"""

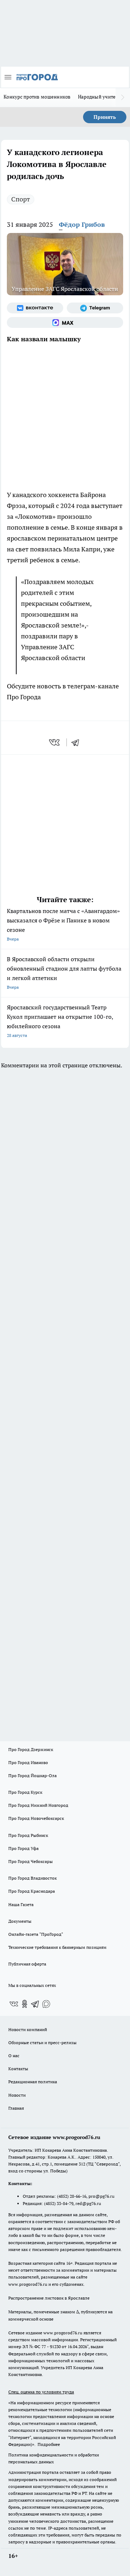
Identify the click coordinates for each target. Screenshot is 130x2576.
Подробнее (49, 2444)
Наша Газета (21, 1904)
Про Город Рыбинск (28, 1835)
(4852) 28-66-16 (71, 2196)
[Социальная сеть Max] (65, 322)
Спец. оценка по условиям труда (41, 2391)
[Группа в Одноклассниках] (24, 2004)
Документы (19, 1921)
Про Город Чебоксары (30, 1861)
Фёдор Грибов (82, 224)
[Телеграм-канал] (95, 308)
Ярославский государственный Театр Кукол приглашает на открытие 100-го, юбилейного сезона (60, 1021)
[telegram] (77, 742)
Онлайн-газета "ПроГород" (35, 1934)
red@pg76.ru (88, 2203)
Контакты (18, 2068)
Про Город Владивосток (32, 1878)
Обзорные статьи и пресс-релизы (42, 2042)
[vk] (55, 742)
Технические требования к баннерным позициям (57, 1947)
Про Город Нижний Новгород (38, 1805)
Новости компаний (27, 2029)
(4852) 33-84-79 (58, 2203)
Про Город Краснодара (31, 1891)
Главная (16, 2108)
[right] (123, 97)
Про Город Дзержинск (30, 1749)
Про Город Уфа (23, 1848)
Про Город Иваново (28, 1762)
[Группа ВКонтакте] (35, 308)
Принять (105, 117)
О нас (14, 2055)
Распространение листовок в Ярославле (49, 2298)
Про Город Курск (25, 1792)
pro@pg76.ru (101, 2196)
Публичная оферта (27, 1964)
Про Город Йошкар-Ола (32, 1775)
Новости (17, 2095)
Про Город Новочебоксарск (36, 1818)
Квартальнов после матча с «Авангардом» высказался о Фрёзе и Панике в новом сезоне (63, 924)
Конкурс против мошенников (37, 96)
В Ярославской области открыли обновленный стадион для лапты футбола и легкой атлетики (64, 972)
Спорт (20, 199)
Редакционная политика (32, 2081)
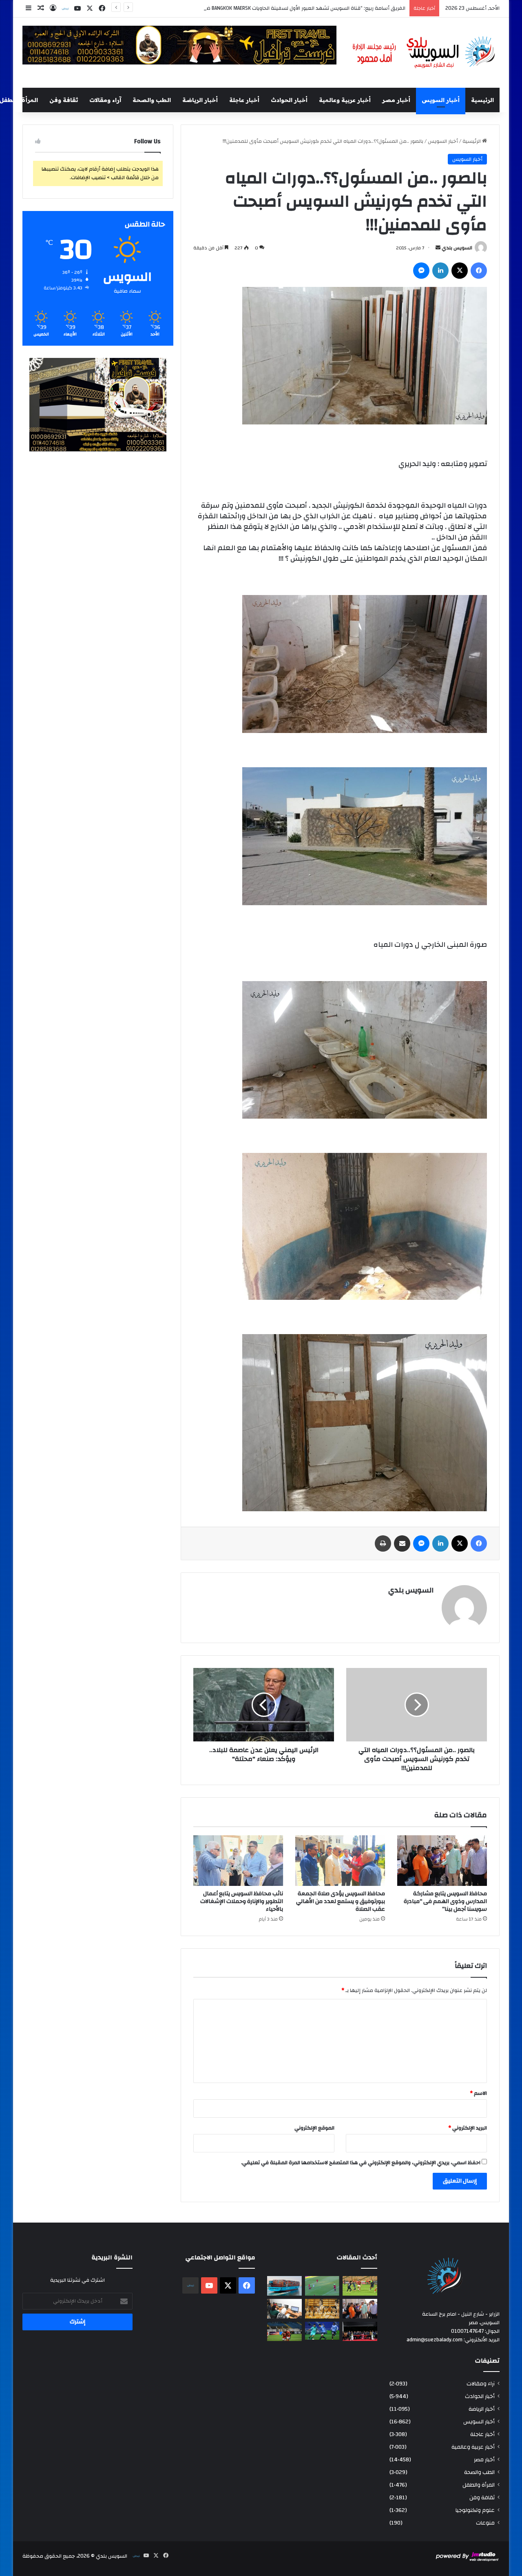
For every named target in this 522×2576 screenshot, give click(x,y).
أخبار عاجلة (244, 100)
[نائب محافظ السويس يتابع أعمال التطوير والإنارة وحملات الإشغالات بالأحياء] (238, 1860)
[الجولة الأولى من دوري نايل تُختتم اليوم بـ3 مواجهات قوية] (360, 2286)
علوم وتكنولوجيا (475, 2510)
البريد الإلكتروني (467, 2128)
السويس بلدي (457, 247)
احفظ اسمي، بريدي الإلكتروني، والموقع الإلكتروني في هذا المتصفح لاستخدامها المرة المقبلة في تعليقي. (360, 2162)
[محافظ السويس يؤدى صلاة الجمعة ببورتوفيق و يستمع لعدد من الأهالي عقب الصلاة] (340, 1860)
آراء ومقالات (105, 100)
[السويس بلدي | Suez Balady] (424, 52)
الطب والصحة (152, 100)
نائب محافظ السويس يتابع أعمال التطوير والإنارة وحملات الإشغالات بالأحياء (241, 1901)
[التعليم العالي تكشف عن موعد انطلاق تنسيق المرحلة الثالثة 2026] (284, 2308)
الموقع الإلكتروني (314, 2128)
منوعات (485, 2522)
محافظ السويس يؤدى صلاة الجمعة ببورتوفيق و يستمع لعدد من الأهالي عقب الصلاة (340, 1901)
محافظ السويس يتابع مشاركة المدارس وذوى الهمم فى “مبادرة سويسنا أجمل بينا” (445, 1901)
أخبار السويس (441, 100)
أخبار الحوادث (289, 100)
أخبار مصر (396, 100)
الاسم (478, 2093)
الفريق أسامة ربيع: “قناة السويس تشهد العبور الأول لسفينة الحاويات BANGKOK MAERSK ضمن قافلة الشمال (286, 8)
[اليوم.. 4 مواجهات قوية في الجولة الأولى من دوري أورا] (322, 2331)
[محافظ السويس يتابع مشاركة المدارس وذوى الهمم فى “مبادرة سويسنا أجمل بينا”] (442, 1860)
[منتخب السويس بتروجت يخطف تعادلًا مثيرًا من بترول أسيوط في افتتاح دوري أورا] (322, 2286)
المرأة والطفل (478, 2485)
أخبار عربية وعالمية (345, 100)
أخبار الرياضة (200, 100)
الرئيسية (482, 100)
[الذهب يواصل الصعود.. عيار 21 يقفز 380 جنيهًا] (322, 2308)
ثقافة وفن (63, 100)
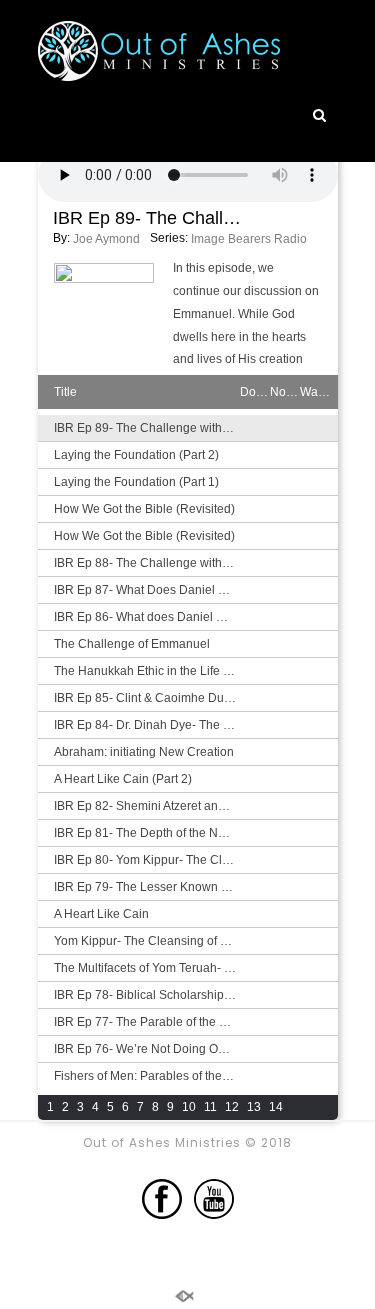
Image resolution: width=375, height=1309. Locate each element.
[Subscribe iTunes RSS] (315, 1108)
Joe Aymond (106, 239)
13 (254, 1107)
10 (189, 1107)
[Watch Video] (315, 454)
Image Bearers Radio (249, 239)
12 (232, 1107)
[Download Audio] (255, 427)
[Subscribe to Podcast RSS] (285, 1108)
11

"""

PROBLEM TO WORK ON:
Restate all of the data word for word and include no pictures.

SOLUTION:
Identify the click coordinates for each target. Screenshot is 130x2576.
Подробнее (49, 2444)
Наша Газета (21, 1904)
Про Город Рыбинск (28, 1835)
(4852) 28-66-16 (71, 2196)
[Социальная сеть Max] (65, 322)
Спец. оценка по условиям труда (41, 2391)
[Группа в Одноклассниках] (24, 2004)
Документы (19, 1921)
Про Город Чебоксары (30, 1861)
Фёдор Грибов (82, 224)
[Телеграм-канал] (95, 308)
Ярославский государственный Театр Кукол приглашает на открытие 100-го, юбилейного сезона (60, 1021)
[telegram] (77, 742)
Онлайн-газета "ПроГород" (35, 1934)
red@pg76.ru (88, 2203)
Контакты (18, 2068)
Про Город Владивосток (32, 1878)
Обзорные статьи и пресс-релизы (42, 2042)
[vk] (55, 742)
Технические требования к баннерным позициям (57, 1947)
Про Город Нижний Новгород (38, 1805)
Новости компаний (27, 2029)
(4852) 33-84-79 (58, 2203)
Про Город Краснодара (31, 1891)
Главная (16, 2108)
[right] (123, 97)
Про Город Дзержинск (30, 1749)
Про Город Уфа (23, 1848)
Про Город Иваново (28, 1762)
[Группа ВКонтакте] (35, 308)
Принять (105, 117)
О нас (14, 2055)
Распространение листовок в Ярославле (49, 2298)
Про Город Курск (25, 1792)
pro@pg76.ru (101, 2196)
Публичная оферта (27, 1964)
Про Город Йошкар-Ола (32, 1775)
Новости (17, 2095)
Про Город Новочебоксарск (36, 1818)
Квартальнов после матча с «Авангардом» высказался о Фрёзе и Панике в новом сезоне (63, 924)
Конкурс против мошенников (37, 96)
В Ярославской области открыли обновленный стадион для лапты футбола и легкой атлетики (64, 972)
Спорт (20, 199)
Редакционная политика (32, 2081)
For every named target in this 522×2576 screenshot, give click(x,y).
أخبار عاجلة (244, 100)
[نائب محافظ السويس يتابع أعمال التطوير والإنارة وحملات الإشغالات بالأحياء] (238, 1860)
[الجولة الأولى من دوري نايل تُختتم اليوم بـ3 مواجهات قوية] (360, 2286)
علوم وتكنولوجيا (475, 2510)
البريد الإلكتروني (467, 2128)
السويس بلدي (457, 247)
احفظ اسمي، بريدي الإلكتروني، والموقع الإلكتروني في هذا المتصفح لاستخدامها المرة المقبلة في تعليقي. (360, 2162)
[محافظ السويس يؤدى صلاة الجمعة ببورتوفيق و يستمع لعدد من الأهالي عقب الصلاة] (340, 1860)
آراء ومقالات (105, 100)
[السويس بلدي | Suez Balady] (424, 52)
الطب والصحة (152, 100)
نائب محافظ السويس يتابع أعمال التطوير والإنارة وحملات الإشغالات بالأحياء (241, 1901)
[التعليم العالي تكشف عن موعد انطلاق تنسيق المرحلة الثالثة 2026] (284, 2308)
الموقع الإلكتروني (314, 2128)
منوعات (485, 2522)
محافظ السويس يؤدى صلاة الجمعة ببورتوفيق و يستمع لعدد من الأهالي عقب الصلاة (340, 1901)
محافظ السويس يتابع مشاركة المدارس وذوى الهمم فى “مبادرة سويسنا أجمل بينا” (445, 1901)
أخبار السويس (441, 100)
أخبار الحوادث (289, 100)
أخبار مصر (396, 100)
الاسم (478, 2093)
الفريق أسامة ربيع: “قناة السويس تشهد العبور الأول لسفينة الحاويات BANGKOK MAERSK ضمن قافلة الشمال (286, 8)
[اليوم.. 4 مواجهات قوية في الجولة الأولى من دوري أورا] (322, 2331)
[محافظ السويس يتابع مشاركة المدارس وذوى الهمم فى “مبادرة سويسنا أجمل بينا”] (442, 1860)
[منتخب السويس بتروجت يخطف تعادلًا مثيرًا من بترول أسيوط في افتتاح دوري أورا] (322, 2286)
المرأة والطفل (478, 2485)
أخبار عربية وعالمية (345, 100)
أخبار الرياضة (200, 100)
الرئيسية (482, 100)
[الذهب يواصل الصعود.. عيار 21 يقفز 380 جنيهًا] (322, 2308)
ثقافة وفن (63, 100)
Image resolution: width=375, height=1309. Locate each element.
[Subscribe iTunes RSS] (315, 1108)
Joe Aymond (106, 239)
13 (254, 1107)
10 (189, 1107)
[Watch Video] (315, 454)
Image Bearers Radio (249, 239)
12 (232, 1107)
[Download Audio] (255, 427)
[Subscribe to Podcast RSS] (285, 1108)
11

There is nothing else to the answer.